**REQUIRED WORK**.
Taking the line with "Given: Click the" as the start, reproduce every line until the records end, exactly and with nothing added.

[RECORD EXTRACTS Boundary: Start]

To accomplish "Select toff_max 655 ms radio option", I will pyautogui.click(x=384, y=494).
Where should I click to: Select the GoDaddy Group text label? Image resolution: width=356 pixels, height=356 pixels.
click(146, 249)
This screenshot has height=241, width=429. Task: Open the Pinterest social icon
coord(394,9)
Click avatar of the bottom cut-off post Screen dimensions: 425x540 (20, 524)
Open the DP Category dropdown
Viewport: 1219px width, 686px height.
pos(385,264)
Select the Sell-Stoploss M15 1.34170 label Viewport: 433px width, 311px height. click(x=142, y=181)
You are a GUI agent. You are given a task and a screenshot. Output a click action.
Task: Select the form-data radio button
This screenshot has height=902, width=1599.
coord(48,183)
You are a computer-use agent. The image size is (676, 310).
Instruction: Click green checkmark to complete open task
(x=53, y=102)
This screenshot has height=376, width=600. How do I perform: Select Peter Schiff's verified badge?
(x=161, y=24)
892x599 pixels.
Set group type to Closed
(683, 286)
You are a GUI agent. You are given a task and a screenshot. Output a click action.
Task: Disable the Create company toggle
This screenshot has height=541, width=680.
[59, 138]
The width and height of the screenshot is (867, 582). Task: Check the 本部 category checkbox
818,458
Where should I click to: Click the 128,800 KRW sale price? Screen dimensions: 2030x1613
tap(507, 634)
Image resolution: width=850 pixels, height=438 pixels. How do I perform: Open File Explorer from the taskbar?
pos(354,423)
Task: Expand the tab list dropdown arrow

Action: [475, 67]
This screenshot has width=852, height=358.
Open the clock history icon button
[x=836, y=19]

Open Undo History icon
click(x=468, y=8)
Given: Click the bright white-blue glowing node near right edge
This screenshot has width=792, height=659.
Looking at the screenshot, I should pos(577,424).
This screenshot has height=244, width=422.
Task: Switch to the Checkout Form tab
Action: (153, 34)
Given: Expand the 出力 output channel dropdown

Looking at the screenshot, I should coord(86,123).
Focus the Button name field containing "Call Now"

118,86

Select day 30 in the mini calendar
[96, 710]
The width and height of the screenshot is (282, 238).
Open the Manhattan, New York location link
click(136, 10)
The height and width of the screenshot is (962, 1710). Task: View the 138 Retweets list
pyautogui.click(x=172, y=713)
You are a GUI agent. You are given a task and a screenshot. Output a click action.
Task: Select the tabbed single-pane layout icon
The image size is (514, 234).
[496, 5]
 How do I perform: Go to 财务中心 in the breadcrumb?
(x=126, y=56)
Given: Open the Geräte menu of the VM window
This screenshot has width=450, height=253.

[RECORD EXTRACTS Boundary: End]

**TASK OUTPUT**.
Given: Click the bright white-blue glowing node near right edge
This screenshot has width=792, height=659.
Looking at the screenshot, I should pos(577,424).
This screenshot has height=244, width=422.
Task: Switch to the Checkout Form tab
Action: (153, 34)
Given: Expand the 出力 output channel dropdown

Looking at the screenshot, I should coord(86,123).
Focus the Button name field containing "Call Now"

118,86

Select day 30 in the mini calendar
[96, 710]
The width and height of the screenshot is (282, 238).
Open the Manhattan, New York location link
click(136, 10)
The height and width of the screenshot is (962, 1710). Task: View the 138 Retweets list
pyautogui.click(x=172, y=713)
You are a GUI agent. You are given a task and a screenshot. Output a click action.
Task: Select the tabbed single-pane layout icon
The image size is (514, 234).
[496, 5]
 How do I perform: Go to 财务中心 in the breadcrumb?
(x=126, y=56)
Given: Open the Geräte menu of the VM window
This screenshot has width=450, height=253.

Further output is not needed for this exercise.